- **Work item**
Repeat each record below exactly, dropping the pictures.

^^^^

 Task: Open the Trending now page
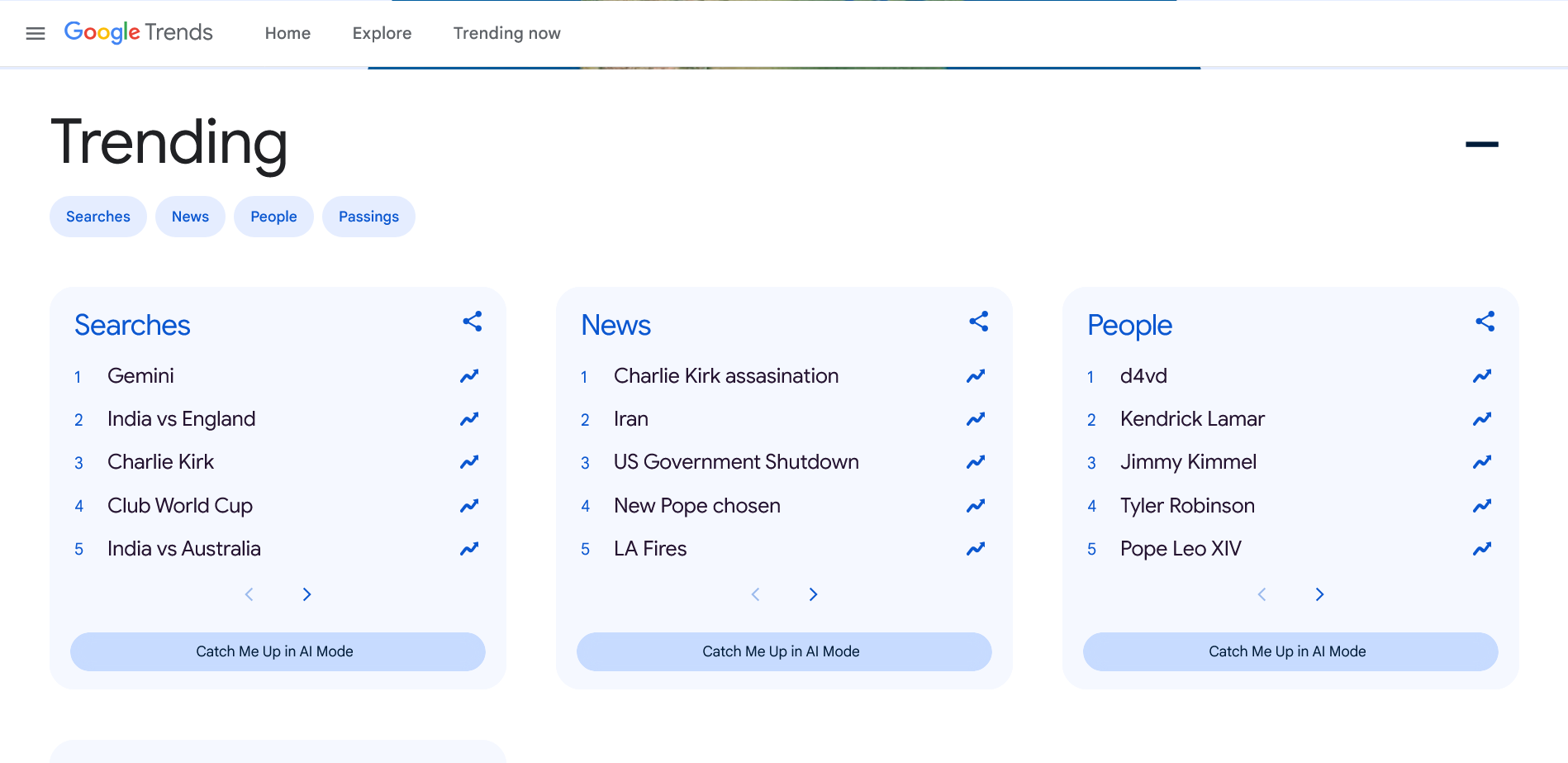pos(506,33)
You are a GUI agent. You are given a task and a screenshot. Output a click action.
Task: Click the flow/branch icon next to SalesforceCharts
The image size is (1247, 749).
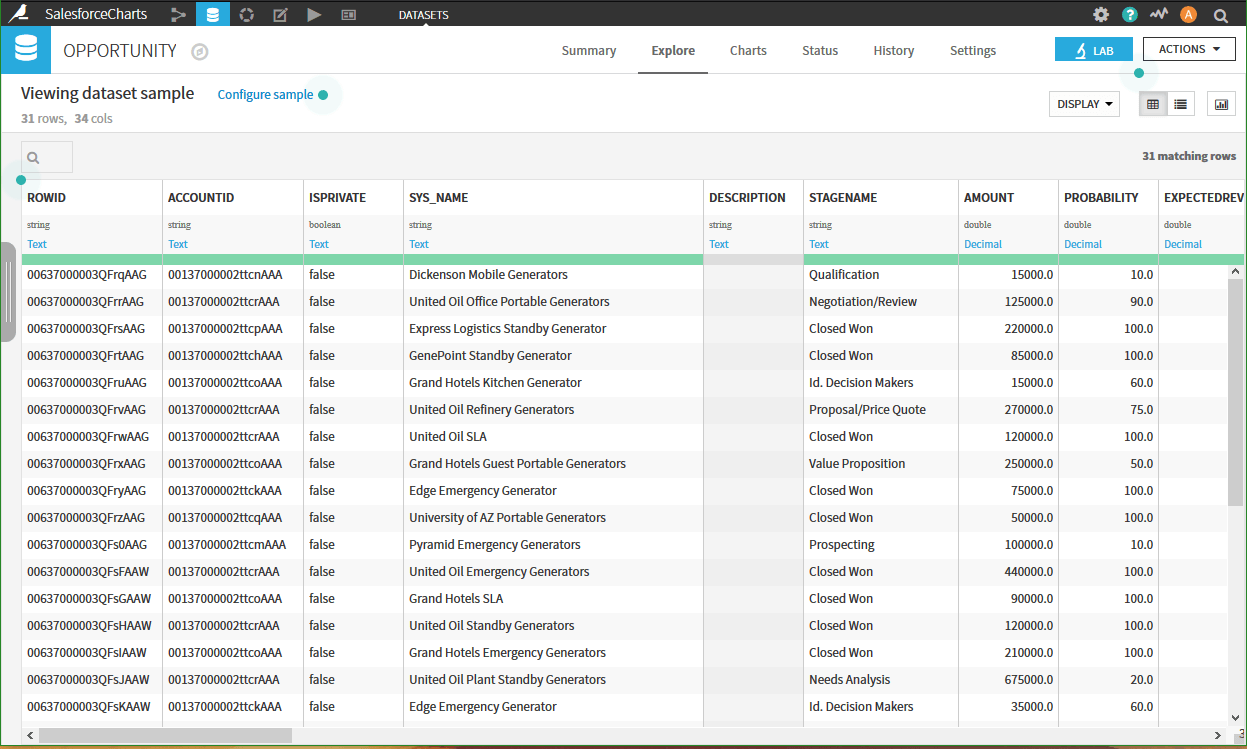click(178, 14)
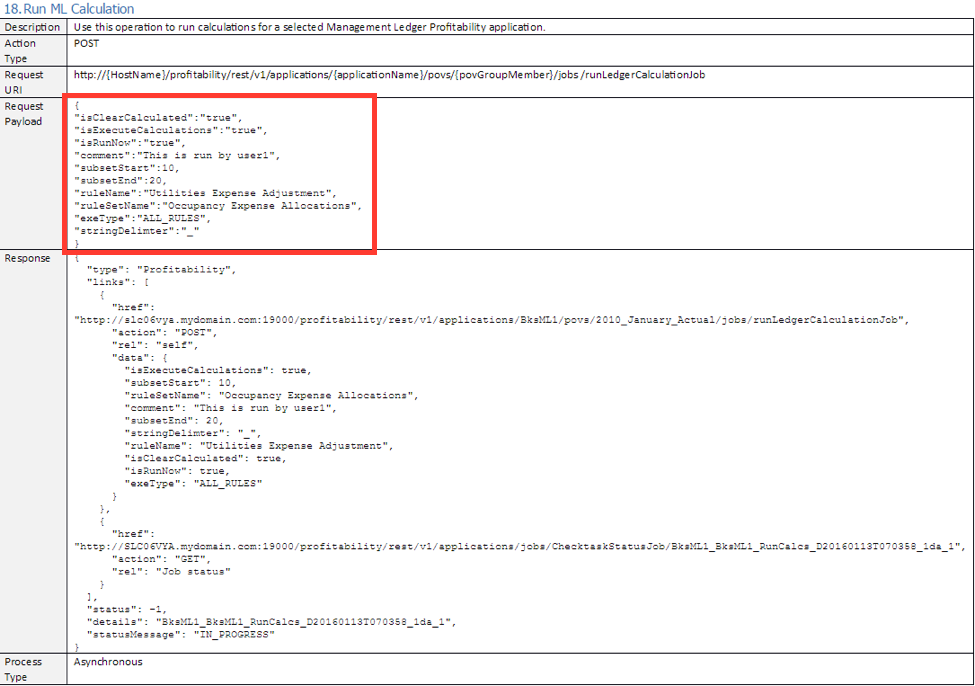
Task: Click the "isClearCalculated":"true" line in the request payload
Action: click(158, 117)
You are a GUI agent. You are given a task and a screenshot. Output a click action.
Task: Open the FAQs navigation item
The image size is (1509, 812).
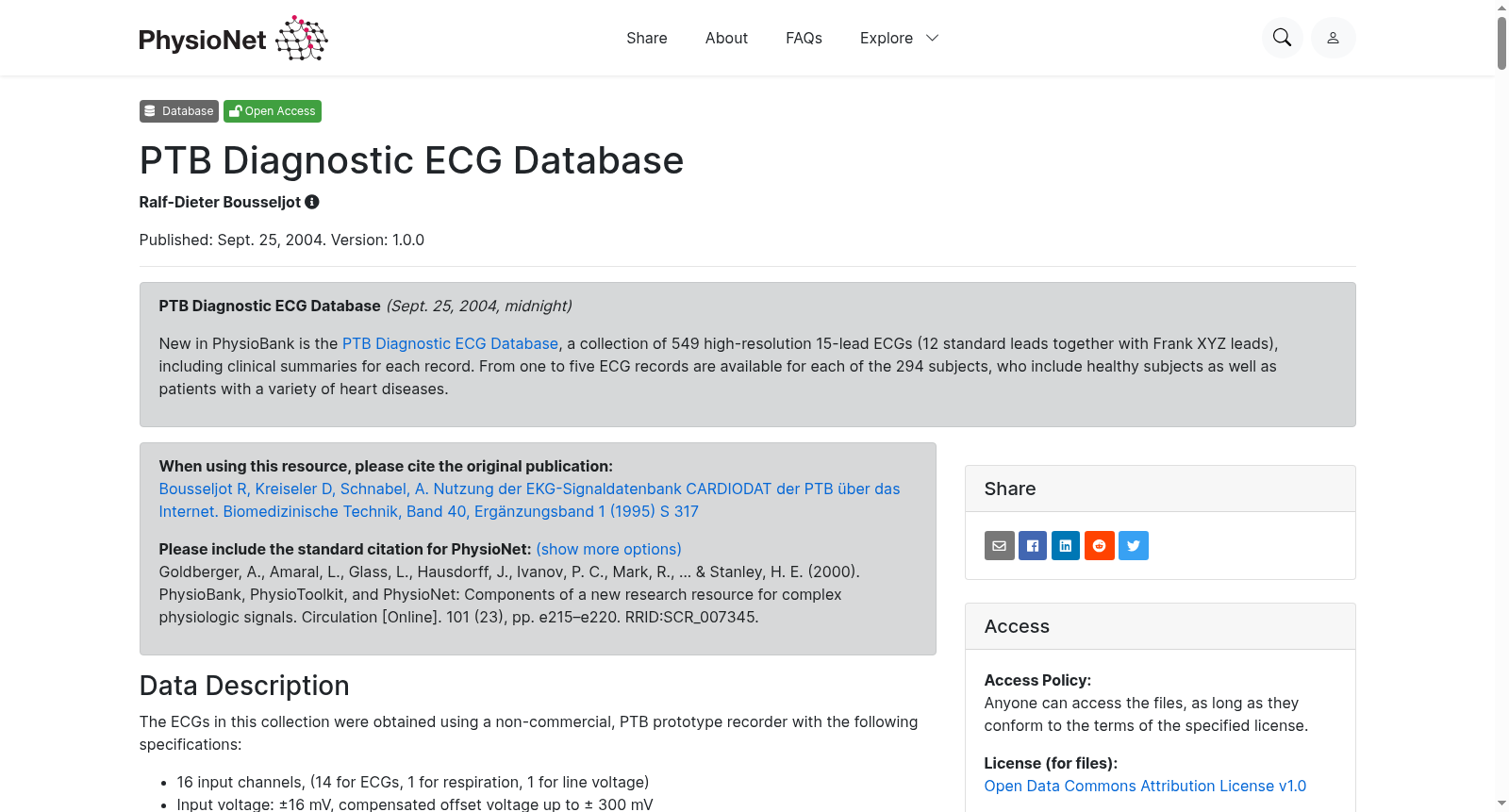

^^^^

- **Output of the task**
 Task: Open the Trending now page
pos(506,33)
You are a GUI agent. You are given a task and a screenshot. Output a click action.
Task: Click the flow/branch icon next to SalesforceCharts
The image size is (1247, 749).
click(178, 14)
Task: Click the "isClearCalculated":"true" line in the request payload
Action: click(158, 117)
You are a GUI agent. You are given a task and a screenshot. Output a click action.
Task: Open the FAQs navigation item
The image size is (1509, 812).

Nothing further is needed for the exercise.